The Constitution of Australia Bill was passed by the Imperial (British) Parliament on July 5, 1900. Queen Victoria assented four days later, and in September proclaimed that the Commonwealth of Australia would come into existence on the first day of the twentieth century (January 1, 1901).

On the occasion, one of the constitution’s most distinguished co-authors, Sir John Downer, declared: “The Commonwealth of Australia will be, from its first stage, a Christian Commonwealth”.2Like him, many of the other leading writers of the Constitution had strong views on the importance of Christianity to the Commonwealth.For example, Sir Henry Parkes, known as “the Father of Australia’s Federation”, believed that Christianity comprised an essential part of Australia’s common law.3In a column published in the Sydney Morning Herald (August 26, 1885), Sir Henry stated: “We are pre-eminently a Christian people—as our laws, our whole system of jurisprudence, our Constitution … are based upon and interwoven with our Christian belief.”4

Similar views were found among the drafters of the Constitution Bill in 1897.Among these were Edmund Barton, who entered politics under the influence of his Presbyterian Minister, and the leading federalist and statesman Alfred Deakin.5On the day following the referendum concerning the draft of the Constitution, which was held in New South Wales, Victoria and Tasmania on June 3, 1898, Deakin humbly offered a prayer of thanksgiving for all the progress that had been made, asking for Christ’s blessing on the endeavour: “Thy blessing has rested upon us here yesterday and we pray that it may be the means of creating and fostering throughout all Australia a Christlike citizenship.”6

All of these statements are much more than just rhetoric. After all, the Christian belief of the Australian Framers also made its way into the preamble of the Commonwealth Constitution: “Whereas the people of New South Wales, Victoria, South Australia, Queensland, and Tasmania, humbly relying on the blessing of Almighty God, have agreed to unite in one indissoluble Federal Commonwealth . . . .” (emphasis added).

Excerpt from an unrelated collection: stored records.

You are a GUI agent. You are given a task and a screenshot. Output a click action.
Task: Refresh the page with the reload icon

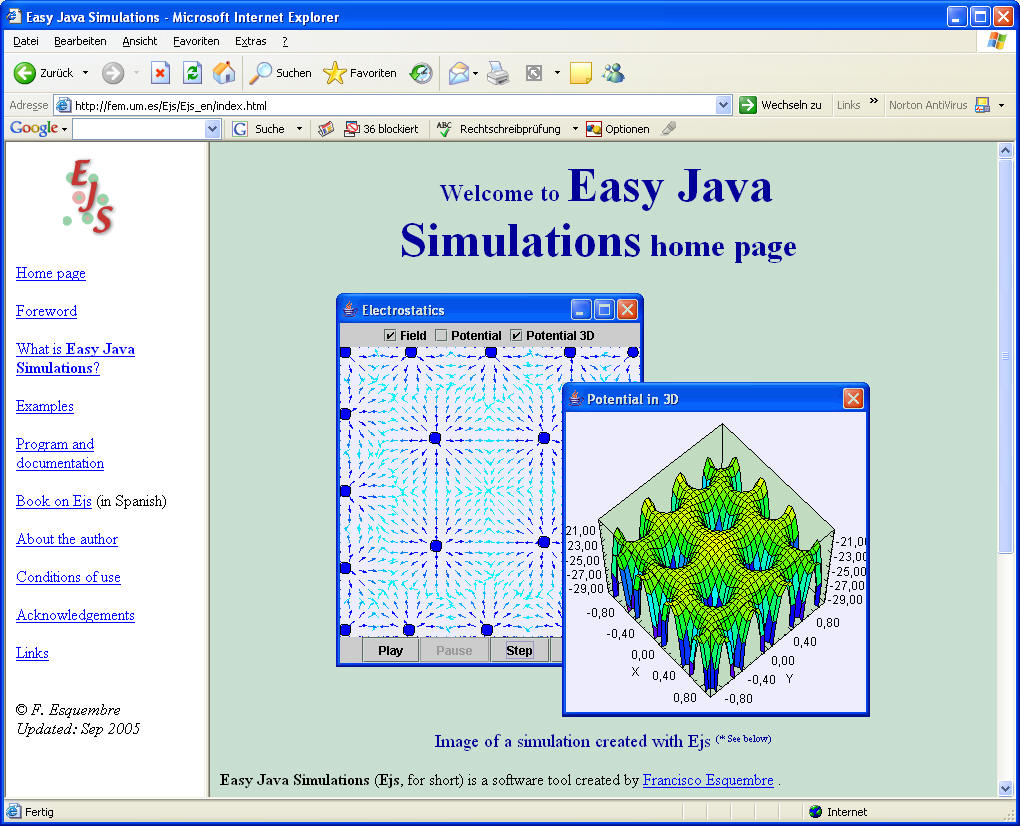click(x=192, y=73)
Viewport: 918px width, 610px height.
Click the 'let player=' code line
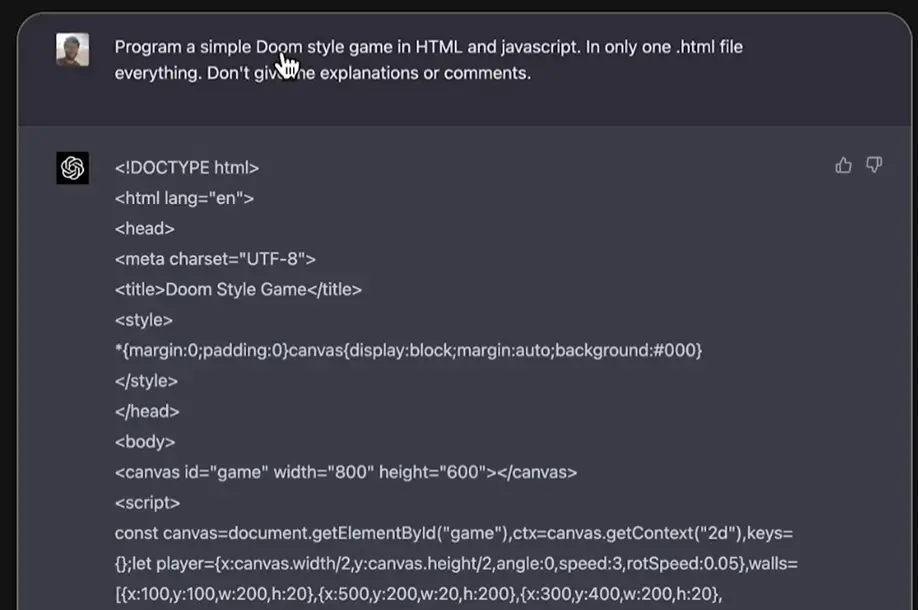click(x=456, y=564)
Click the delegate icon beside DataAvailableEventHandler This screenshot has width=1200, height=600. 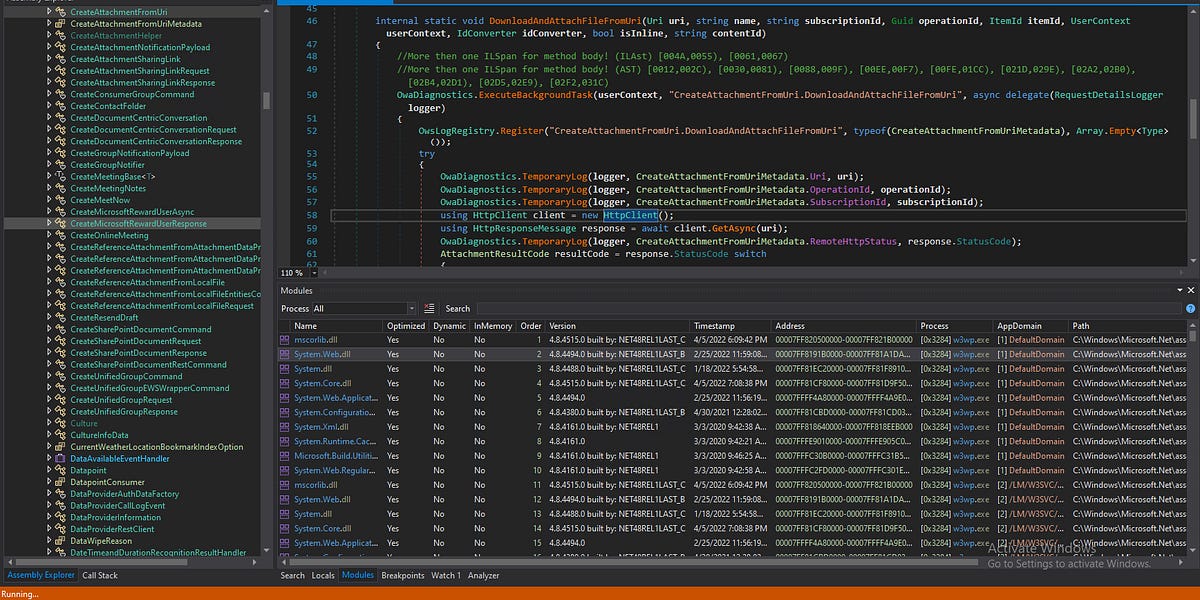[x=62, y=459]
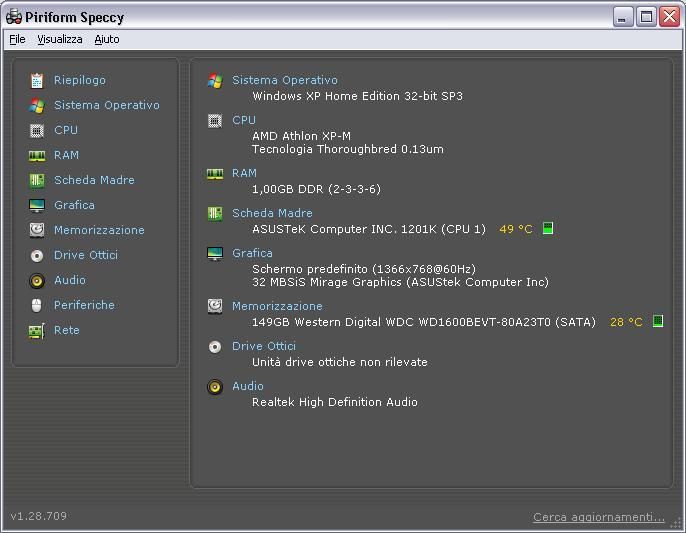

As Helen Irving has suggested, the preamble is that part of the constitution laying out “the hopes and aspirations of the parties involved,”7and, indeed, the reference to God received the strongest popular support of any part of the Constitution. According to Professor Irving:

During the 1897 Convention delegates have been inundated with petitions . . . in which the recognition of God in the Constitution was demanded. The petitions, organized nationally . . . asked for the recognition of God as the “supreme ruler of the universe”; for the declaration of national prayers and national days of thanksgiving and “humiliation”. But, the essence of their petition was that the Constitution should include a statement of spiritual—specifically Christian—identity for the new nation.8

The insertion of an acknowledgment of God into the Preamble of the Australian Constitution occurred in response to overwhelmingly popular public support, which came, among other things, from countless petitions received from the citizens of every single colony in Australia. Overall, these petitions reflected the general sentiments of the people for “some outward recognition” of the Divine Providence, so that the work of the Australian Framers should “fix in our Constitution the elements of reverence and strength, by expressing our share of the universal sense that a Divine idea animates all our higher objects, and that the guiding hand of Providence leads our wanderings towards the dawn.”9

In the process of popular consultation, which took place during the constitutional drafting, the legislative assemblies of Western Australia, Tasmania, New South Wales, and South Australia, all submitted proposed wordings for the preamble acknowledging God.10The Legislative Assembly of Western Australia, for example, proposed that the preamble should declare that the Australians are “grateful to Almighty God for their freedom, and in order to secure and perpetuate its blessings.” Similarly, the Legislative Assembly of Tasmania suggested that the constitution’s preamble should “duly acknowledge Almighty God as the Supreme Ruler of the Universe and the source of all true Government”.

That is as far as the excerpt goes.